The patient in question is at skeletal maturity. The approach to leg length discrepancies (LLD) depends on the length difference between the limbs. Discrepancies of more than 4 cm to 5 cm are treated with lengthening. Distraction is usually at the rate of 1 mm/day and is achieved by using Ilizarov principles, including metaphyseal corticotomy (preservation of the medullary canal and blood supply) and gradual lengthening. Lengthening over an IM nail may decrease the time in a distraction device.
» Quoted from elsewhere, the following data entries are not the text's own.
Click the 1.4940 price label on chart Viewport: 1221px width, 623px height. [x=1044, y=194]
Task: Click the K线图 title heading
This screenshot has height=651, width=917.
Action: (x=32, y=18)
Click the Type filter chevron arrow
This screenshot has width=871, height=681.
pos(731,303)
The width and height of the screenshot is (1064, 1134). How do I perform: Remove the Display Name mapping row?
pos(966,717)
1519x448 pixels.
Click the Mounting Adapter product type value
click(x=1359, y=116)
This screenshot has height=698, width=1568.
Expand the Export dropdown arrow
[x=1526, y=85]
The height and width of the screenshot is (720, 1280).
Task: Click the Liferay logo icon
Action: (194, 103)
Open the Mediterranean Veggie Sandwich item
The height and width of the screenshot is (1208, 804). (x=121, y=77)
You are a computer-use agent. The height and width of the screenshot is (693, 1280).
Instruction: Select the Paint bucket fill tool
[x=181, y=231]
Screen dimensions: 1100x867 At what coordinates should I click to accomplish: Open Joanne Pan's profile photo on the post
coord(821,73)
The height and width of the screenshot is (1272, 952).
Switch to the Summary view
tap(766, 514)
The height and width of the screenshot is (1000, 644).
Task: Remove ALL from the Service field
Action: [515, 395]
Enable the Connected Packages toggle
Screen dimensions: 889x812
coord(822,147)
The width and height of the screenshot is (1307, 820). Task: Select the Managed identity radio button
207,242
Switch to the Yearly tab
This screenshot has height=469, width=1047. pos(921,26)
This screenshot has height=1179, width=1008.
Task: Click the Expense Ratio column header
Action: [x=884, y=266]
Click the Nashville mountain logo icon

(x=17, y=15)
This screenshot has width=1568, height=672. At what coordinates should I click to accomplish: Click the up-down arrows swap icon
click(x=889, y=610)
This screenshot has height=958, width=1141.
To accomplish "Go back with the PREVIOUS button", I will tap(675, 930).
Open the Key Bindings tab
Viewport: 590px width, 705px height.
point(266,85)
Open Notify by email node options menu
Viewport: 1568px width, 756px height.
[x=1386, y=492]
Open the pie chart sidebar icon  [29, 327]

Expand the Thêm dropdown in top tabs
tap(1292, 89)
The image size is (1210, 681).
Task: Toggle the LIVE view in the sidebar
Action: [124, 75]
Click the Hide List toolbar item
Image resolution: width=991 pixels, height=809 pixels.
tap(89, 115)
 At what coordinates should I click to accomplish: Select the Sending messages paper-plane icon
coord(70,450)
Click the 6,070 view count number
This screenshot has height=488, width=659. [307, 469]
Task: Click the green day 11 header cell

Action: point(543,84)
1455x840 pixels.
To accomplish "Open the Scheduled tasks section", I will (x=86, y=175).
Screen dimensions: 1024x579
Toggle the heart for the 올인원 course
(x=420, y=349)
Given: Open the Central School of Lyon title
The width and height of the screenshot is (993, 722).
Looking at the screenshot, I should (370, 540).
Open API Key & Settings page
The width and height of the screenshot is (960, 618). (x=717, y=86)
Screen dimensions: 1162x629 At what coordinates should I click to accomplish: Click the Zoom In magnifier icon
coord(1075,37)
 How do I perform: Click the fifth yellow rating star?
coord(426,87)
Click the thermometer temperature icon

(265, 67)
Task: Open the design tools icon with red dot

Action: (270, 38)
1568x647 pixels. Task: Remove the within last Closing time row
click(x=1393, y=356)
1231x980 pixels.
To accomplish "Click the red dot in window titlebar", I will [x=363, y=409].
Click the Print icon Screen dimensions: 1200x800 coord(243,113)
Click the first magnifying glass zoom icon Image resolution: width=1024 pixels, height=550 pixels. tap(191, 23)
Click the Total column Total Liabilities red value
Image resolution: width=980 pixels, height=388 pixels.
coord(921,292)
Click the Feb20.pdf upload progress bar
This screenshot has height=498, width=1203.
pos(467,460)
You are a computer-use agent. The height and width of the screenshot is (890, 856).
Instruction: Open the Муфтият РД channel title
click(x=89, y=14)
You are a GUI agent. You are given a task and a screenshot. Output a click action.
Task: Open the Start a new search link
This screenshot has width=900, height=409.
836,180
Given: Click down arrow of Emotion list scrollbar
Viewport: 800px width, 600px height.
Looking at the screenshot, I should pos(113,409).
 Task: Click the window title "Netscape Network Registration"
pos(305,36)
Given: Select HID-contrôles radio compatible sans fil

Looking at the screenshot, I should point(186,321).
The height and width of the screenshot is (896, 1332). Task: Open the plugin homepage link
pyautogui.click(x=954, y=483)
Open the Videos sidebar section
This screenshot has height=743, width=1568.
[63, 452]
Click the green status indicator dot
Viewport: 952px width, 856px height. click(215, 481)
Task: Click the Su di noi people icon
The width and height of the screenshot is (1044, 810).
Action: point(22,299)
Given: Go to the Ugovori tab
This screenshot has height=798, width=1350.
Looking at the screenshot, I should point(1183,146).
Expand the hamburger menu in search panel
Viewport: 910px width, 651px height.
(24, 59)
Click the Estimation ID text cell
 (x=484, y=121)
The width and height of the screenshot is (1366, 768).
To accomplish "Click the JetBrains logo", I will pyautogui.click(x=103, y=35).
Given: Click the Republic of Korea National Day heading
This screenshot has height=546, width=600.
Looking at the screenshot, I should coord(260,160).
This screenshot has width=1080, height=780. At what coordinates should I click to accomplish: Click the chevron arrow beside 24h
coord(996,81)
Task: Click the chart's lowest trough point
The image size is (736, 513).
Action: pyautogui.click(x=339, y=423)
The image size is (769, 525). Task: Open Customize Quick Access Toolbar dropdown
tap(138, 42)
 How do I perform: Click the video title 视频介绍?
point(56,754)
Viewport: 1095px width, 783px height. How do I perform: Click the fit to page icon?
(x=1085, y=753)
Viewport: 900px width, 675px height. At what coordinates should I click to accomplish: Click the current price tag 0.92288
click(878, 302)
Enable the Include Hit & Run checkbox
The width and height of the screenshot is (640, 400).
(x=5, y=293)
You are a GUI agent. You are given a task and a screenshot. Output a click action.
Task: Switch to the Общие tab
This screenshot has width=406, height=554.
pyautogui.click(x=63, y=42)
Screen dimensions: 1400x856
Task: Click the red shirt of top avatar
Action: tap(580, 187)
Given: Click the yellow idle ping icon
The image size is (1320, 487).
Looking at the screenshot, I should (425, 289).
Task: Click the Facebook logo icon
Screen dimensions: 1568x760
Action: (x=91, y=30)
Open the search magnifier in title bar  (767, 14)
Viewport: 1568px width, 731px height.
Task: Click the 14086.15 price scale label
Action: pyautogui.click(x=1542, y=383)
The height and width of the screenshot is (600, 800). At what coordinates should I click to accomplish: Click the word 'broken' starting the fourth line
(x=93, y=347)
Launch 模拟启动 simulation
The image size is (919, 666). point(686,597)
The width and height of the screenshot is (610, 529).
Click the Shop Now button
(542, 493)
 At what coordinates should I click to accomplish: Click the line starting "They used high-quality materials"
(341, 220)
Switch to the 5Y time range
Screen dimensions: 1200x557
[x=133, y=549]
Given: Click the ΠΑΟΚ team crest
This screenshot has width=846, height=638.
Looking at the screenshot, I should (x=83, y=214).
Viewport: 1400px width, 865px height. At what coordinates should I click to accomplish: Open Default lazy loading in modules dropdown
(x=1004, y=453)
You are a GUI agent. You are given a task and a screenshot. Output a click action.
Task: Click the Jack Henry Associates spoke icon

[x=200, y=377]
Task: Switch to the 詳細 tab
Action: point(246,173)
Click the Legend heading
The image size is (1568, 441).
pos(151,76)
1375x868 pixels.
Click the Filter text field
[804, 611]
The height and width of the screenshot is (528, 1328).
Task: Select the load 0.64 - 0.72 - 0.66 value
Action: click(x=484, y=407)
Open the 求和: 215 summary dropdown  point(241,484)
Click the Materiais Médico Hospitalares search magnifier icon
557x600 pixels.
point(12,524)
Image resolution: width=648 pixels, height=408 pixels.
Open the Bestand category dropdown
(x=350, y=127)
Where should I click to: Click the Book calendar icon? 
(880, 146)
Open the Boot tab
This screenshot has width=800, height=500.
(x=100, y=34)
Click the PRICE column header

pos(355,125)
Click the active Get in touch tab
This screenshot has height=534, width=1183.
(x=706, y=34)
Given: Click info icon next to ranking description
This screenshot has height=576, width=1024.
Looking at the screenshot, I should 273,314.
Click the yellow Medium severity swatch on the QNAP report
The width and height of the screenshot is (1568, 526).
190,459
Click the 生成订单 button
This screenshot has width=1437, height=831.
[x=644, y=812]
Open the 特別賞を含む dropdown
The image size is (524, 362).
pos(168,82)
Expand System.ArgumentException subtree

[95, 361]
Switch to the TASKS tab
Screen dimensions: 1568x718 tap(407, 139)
  • A shoe lift is reserved for differences less than 2 cm.
  • The patient is at skeletal maturity so epiphysiodesis is not an option.
  • Limb shortening of the unaffected limb is reserved for limb discrepancies of 2 cm to 5 cm.
  • Observation is unlikely to change the patient's symptoms.


6.

Answer: C

Explanation:

Several studies have compared antegrade with retrograde nailing. When controlled for canal fit and degree of reaming, the biological effects of antegrade and retrograde nailing on union are identical. The entry portal is irrelevant to union of the fracture.



7.

Answer: D

Explanation: In this patient, the soft tissue has healed from his open wound. The patient is progressing toward a delayed nonunion due to lack of callus formation. The next step should include autogenous bone grafting. The progression of his weight bearing status will lead to loosening of his external fixator pins.


8.

Answer: B

Explanation: Fractures of the proximal third of the tibial shaft do not appear to respond as favorably to intramedullary nailing as do fractures in the distal two-thirds of the tibia. Valgus, apex anterior angulation, and residual displacement at the fracture site are common after nailing. Surgical errors of a medialized nail entry point and a posteriorly and laterally directed nail insertion angle contributed to malalignment. Based on their findings, the authors have limited the use of intramedullary nailing for proximal third tibial shaft fractures and consider alternate forms of fixation (plate or external fixation). An alternative technique is the use of blocking screws.


9.
Answer: C

Explanation: The most important factor in predicting cutout of an implant is the tip/apex distance. Screw design is a consideration but is limited by the anatomy of the proximal femur. Posterior/inferior placement was a factor used with old devices that did not purchase adequately in the femoral head.


10.
Answer: A

Explanation: Studies show that the optimal treatment for displaced fractures of the femoral neck is three parallel screws in a tripod configuration. Adding a fourth or fifth screw does not improve fixation, adds to technical difficulties, and theoretically, more vascular damage to femoral head can occur.